→ **Written request**: Reproduce all of the following material verbatim, preserving every line in its original order.

(Stored items)
-- START --

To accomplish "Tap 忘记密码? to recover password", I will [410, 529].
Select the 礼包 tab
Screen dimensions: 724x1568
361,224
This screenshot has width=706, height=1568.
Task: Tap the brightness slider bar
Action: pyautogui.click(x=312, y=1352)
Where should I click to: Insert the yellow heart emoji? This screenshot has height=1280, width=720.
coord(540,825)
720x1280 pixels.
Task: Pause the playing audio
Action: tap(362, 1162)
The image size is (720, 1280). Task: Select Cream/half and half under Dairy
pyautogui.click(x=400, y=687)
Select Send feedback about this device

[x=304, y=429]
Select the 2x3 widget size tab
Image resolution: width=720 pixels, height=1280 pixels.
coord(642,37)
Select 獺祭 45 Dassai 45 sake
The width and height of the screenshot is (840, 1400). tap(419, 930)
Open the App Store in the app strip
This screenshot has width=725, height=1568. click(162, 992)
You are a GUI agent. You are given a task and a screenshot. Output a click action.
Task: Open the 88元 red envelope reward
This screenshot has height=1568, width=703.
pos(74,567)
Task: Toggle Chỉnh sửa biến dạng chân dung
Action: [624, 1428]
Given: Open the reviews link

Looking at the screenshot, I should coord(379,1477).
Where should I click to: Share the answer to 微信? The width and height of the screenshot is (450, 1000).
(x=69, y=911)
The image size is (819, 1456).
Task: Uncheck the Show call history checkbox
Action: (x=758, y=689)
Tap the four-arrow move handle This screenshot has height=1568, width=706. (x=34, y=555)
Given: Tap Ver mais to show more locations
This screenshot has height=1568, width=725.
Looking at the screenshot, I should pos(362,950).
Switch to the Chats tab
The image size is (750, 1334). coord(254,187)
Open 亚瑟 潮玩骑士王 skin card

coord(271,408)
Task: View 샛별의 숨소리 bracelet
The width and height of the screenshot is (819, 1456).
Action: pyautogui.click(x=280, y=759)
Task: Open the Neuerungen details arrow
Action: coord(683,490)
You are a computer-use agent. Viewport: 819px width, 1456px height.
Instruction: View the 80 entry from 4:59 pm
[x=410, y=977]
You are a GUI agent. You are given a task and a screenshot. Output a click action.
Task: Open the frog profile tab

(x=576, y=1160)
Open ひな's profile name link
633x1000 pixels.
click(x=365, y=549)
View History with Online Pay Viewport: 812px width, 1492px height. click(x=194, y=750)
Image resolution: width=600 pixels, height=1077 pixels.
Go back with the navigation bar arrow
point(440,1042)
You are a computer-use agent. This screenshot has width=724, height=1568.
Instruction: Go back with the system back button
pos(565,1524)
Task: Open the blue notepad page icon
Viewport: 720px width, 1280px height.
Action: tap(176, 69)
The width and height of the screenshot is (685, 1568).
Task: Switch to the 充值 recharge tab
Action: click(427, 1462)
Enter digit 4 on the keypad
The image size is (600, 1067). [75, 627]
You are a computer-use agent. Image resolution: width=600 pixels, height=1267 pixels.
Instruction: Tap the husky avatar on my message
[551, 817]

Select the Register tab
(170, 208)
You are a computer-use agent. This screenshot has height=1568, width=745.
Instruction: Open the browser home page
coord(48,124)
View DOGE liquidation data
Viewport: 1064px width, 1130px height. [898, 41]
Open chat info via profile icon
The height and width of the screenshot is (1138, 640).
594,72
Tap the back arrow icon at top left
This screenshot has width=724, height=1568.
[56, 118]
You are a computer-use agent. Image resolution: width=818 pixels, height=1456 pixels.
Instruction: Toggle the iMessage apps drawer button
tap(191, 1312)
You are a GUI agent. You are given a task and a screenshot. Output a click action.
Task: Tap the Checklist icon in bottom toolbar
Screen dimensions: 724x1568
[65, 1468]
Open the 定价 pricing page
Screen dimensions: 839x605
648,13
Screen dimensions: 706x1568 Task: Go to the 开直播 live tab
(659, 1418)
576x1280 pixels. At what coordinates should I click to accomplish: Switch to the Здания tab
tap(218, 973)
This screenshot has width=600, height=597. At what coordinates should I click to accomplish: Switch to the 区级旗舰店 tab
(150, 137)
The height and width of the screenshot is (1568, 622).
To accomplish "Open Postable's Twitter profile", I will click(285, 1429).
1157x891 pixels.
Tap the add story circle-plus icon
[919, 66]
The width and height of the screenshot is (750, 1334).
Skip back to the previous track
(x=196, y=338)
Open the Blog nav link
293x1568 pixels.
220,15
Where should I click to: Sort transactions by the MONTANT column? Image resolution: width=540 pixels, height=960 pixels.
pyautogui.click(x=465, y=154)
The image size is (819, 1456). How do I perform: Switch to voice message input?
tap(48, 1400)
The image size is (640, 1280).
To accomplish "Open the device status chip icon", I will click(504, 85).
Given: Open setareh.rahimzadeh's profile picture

-- END --

→ **Response**:
To accomplish "Tap 忘记密码? to recover password", I will [410, 529].
Select the 礼包 tab
Screen dimensions: 724x1568
361,224
This screenshot has width=706, height=1568.
Task: Tap the brightness slider bar
Action: pyautogui.click(x=312, y=1352)
Where should I click to: Insert the yellow heart emoji? This screenshot has height=1280, width=720.
coord(540,825)
720x1280 pixels.
Task: Pause the playing audio
Action: tap(362, 1162)
The image size is (720, 1280). Task: Select Cream/half and half under Dairy
pyautogui.click(x=400, y=687)
Select Send feedback about this device

[x=304, y=429]
Select the 2x3 widget size tab
Image resolution: width=720 pixels, height=1280 pixels.
coord(642,37)
Select 獺祭 45 Dassai 45 sake
The width and height of the screenshot is (840, 1400). tap(419, 930)
Open the App Store in the app strip
This screenshot has width=725, height=1568. click(162, 992)
You are a GUI agent. You are given a task and a screenshot. Output a click action.
Task: Open the 88元 red envelope reward
This screenshot has height=1568, width=703.
pos(74,567)
Task: Toggle Chỉnh sửa biến dạng chân dung
Action: [624, 1428]
Given: Open the reviews link

Looking at the screenshot, I should coord(379,1477).
Where should I click to: Share the answer to 微信? The width and height of the screenshot is (450, 1000).
(x=69, y=911)
The image size is (819, 1456).
Task: Uncheck the Show call history checkbox
Action: (x=758, y=689)
Tap the four-arrow move handle This screenshot has height=1568, width=706. (x=34, y=555)
Given: Tap Ver mais to show more locations
This screenshot has height=1568, width=725.
Looking at the screenshot, I should pos(362,950).
Switch to the Chats tab
The image size is (750, 1334). coord(254,187)
Open 亚瑟 潮玩骑士王 skin card

coord(271,408)
Task: View 샛별의 숨소리 bracelet
The width and height of the screenshot is (819, 1456).
Action: pyautogui.click(x=280, y=759)
Task: Open the Neuerungen details arrow
Action: coord(683,490)
You are a computer-use agent. Viewport: 819px width, 1456px height.
Instruction: View the 80 entry from 4:59 pm
[x=410, y=977]
You are a GUI agent. You are given a task and a screenshot. Output a click action.
Task: Open the frog profile tab

(x=576, y=1160)
Open ひな's profile name link
633x1000 pixels.
click(x=365, y=549)
View History with Online Pay Viewport: 812px width, 1492px height. click(x=194, y=750)
Image resolution: width=600 pixels, height=1077 pixels.
Go back with the navigation bar arrow
point(440,1042)
You are a computer-use agent. This screenshot has width=724, height=1568.
Instruction: Go back with the system back button
pos(565,1524)
Task: Open the blue notepad page icon
Viewport: 720px width, 1280px height.
Action: tap(176, 69)
The width and height of the screenshot is (685, 1568).
Task: Switch to the 充值 recharge tab
Action: click(427, 1462)
Enter digit 4 on the keypad
The image size is (600, 1067). [75, 627]
You are a computer-use agent. Image resolution: width=600 pixels, height=1267 pixels.
Instruction: Tap the husky avatar on my message
[551, 817]

Select the Register tab
(170, 208)
You are a computer-use agent. This screenshot has height=1568, width=745.
Instruction: Open the browser home page
coord(48,124)
View DOGE liquidation data
Viewport: 1064px width, 1130px height. [898, 41]
Open chat info via profile icon
The height and width of the screenshot is (1138, 640).
594,72
Tap the back arrow icon at top left
This screenshot has width=724, height=1568.
[56, 118]
You are a computer-use agent. Image resolution: width=818 pixels, height=1456 pixels.
Instruction: Toggle the iMessage apps drawer button
tap(191, 1312)
You are a GUI agent. You are given a task and a screenshot. Output a click action.
Task: Tap the Checklist icon in bottom toolbar
Screen dimensions: 724x1568
[65, 1468]
Open the 定价 pricing page
Screen dimensions: 839x605
648,13
Screen dimensions: 706x1568 Task: Go to the 开直播 live tab
(659, 1418)
576x1280 pixels. At what coordinates should I click to accomplish: Switch to the Здания tab
tap(218, 973)
This screenshot has width=600, height=597. At what coordinates should I click to accomplish: Switch to the 区级旗舰店 tab
(150, 137)
The height and width of the screenshot is (1568, 622).
To accomplish "Open Postable's Twitter profile", I will click(285, 1429).
1157x891 pixels.
Tap the add story circle-plus icon
[919, 66]
The width and height of the screenshot is (750, 1334).
Skip back to the previous track
(x=196, y=338)
Open the Blog nav link
293x1568 pixels.
220,15
Where should I click to: Sort transactions by the MONTANT column? Image resolution: width=540 pixels, height=960 pixels.
pyautogui.click(x=465, y=154)
The image size is (819, 1456). How do I perform: Switch to voice message input?
tap(48, 1400)
The image size is (640, 1280).
To accomplish "Open the device status chip icon", I will click(504, 85).
Given: Open setareh.rahimzadeh's profile picture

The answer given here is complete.